Pour un oui ou pour un non, et Cahin-Caha
Pour un oui ou pour un non, de Nathalie Sarraute, et Cahin-Caha, de Serge Valetti, mise en scène de David Géry.
Le Théâtre du Blog avait rendu compte de ces deux spectacles en leur temps, saluons leur retour. Jacques Brücher et Yedwart Ingey, dans la mise en scène de René Loyon, ont encore, si c’est possible, aiguisé leur interprétation sensible de Nathalie Sarraute. Deux virtuoses pour une partition diabolique. Car il faut bien que le Diable – le « diviseur » – s’en mêle, pour qu’un tout petit malaise, « ce qui s’appelle rien », sépare deux amis de longue date. Dire l’indicible, sans faiblir, et avec une parfaite exactitude : le travail de l’écriture est repris au scalpel, et au mot, par les comédiens, avec toutes les émotions et les maux qui s’ensuivent. Accouchement difficile du malaise, écorchures à l’ego, vertige jusqu’à l’absurde des abîmes intérieurs, jusqu’au rire, parfois, jailli du fond d’une horreur minuscule et incalculable : le spectateur, pris à témoin, souffre délicieusement avec les deux protagonistes, et en redemande.
Le duo de Valetti, dans un tout autre registre, parle bien de la même chose : comment dire.

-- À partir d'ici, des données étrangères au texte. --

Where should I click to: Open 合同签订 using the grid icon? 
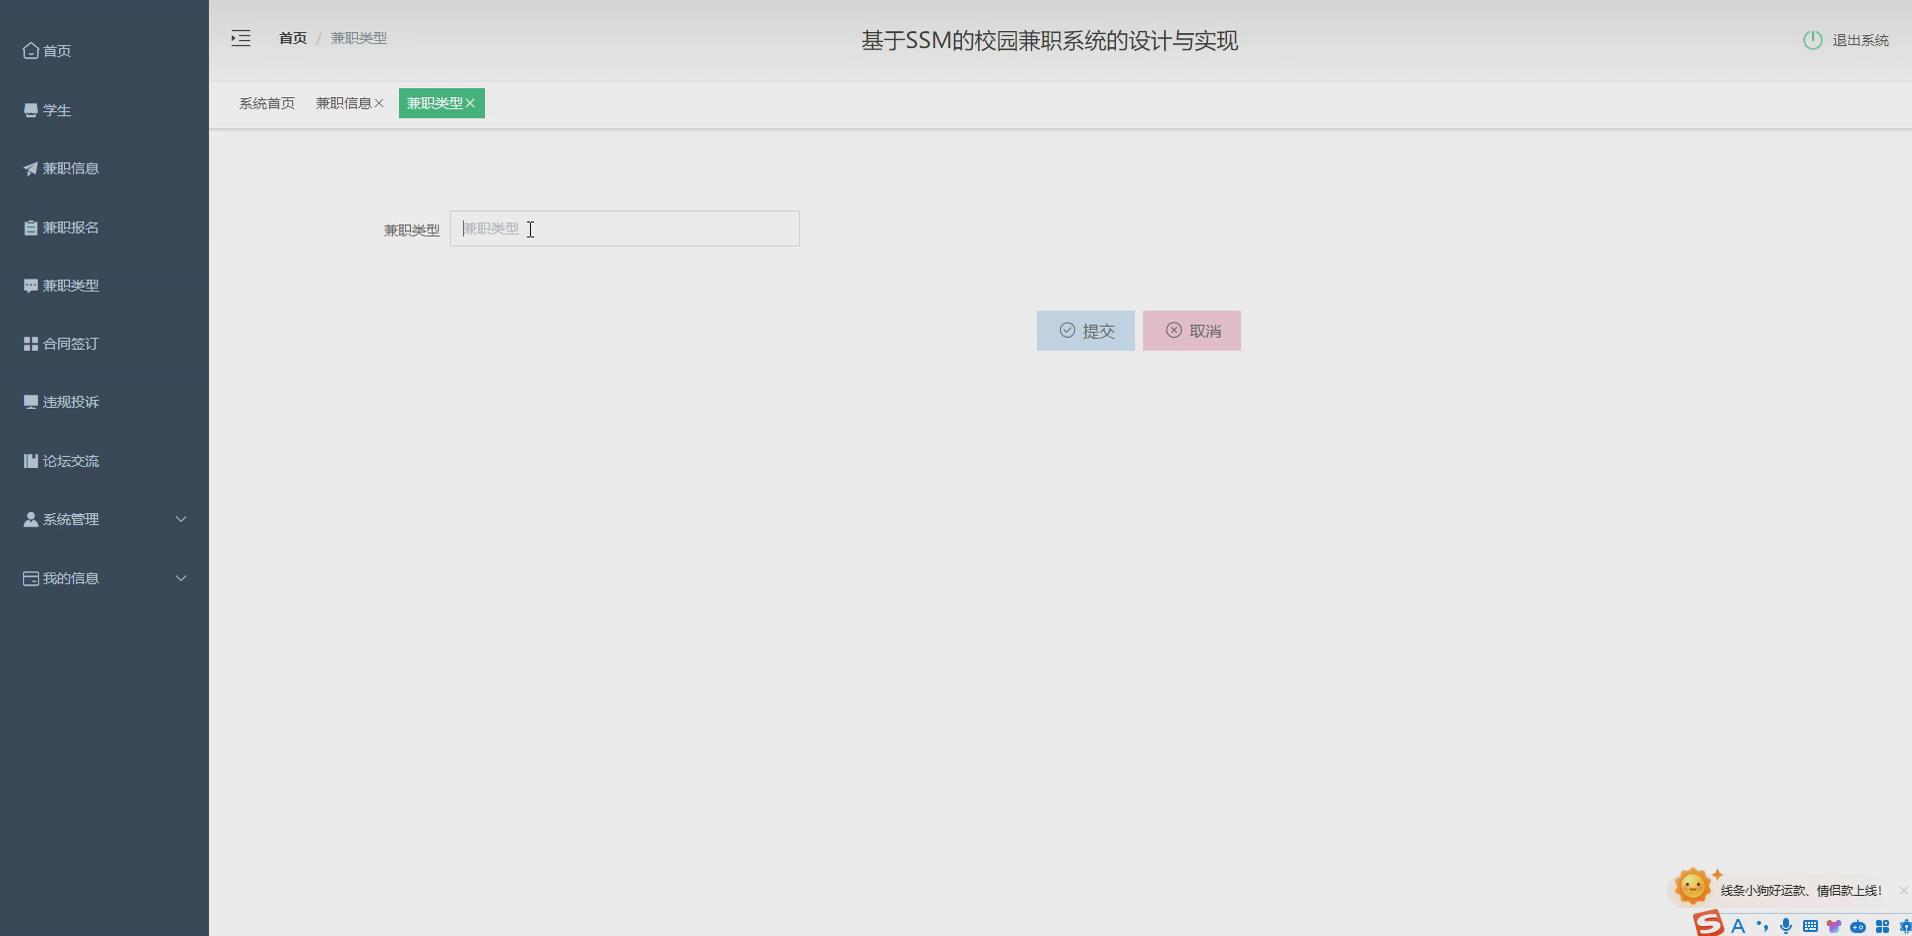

Comment dire ? Ces deux-là – Olivier Cruveiller, Claude Guyonnet (en alternance) et Christine Drillaud – sont pires que deux doigts de la main : deux moitiés du cerveau, celui qui dit oui et celui qui dit non, le plus et le moins, le j’y-vas-t-y et le j’y-vas-t-y pas, Cahin et Caha. Mais il ne s’agit pas que des tourments d’un auteur : les mots agissent, construisent, détruisent, et peuvent même tuer, si l’on veut. Du coq à l’âne, nous voici renvoyés à l’humain, et là… Voilà un spectacle totalement libre, terriblement drôle, qui n’élude pas le problème : être ou ne pas être… D’ailleurs, jadis ou naguère, Serge Valetti avait joué le rôle d’Hamlet.
Donc à voir, on l’aura compris. À ne pas oublier, toujours au Théâtre du Lucernaire, à 19h Lover letters, d’A.E. Gurney, avec Isa Mercure et Gilles Guillot : toute une vie d’amour, avec ses hauts et ses bas. L’interprétation est du côté des hauts.
Christine Friedel
Théâtre du Lucernaire T: 01 45 44 57 34
Pour un oui… du mercredi au samedi 18h30 et Cahin-Caha du mardi au samedi à 21h jusqu’au 24 novembre.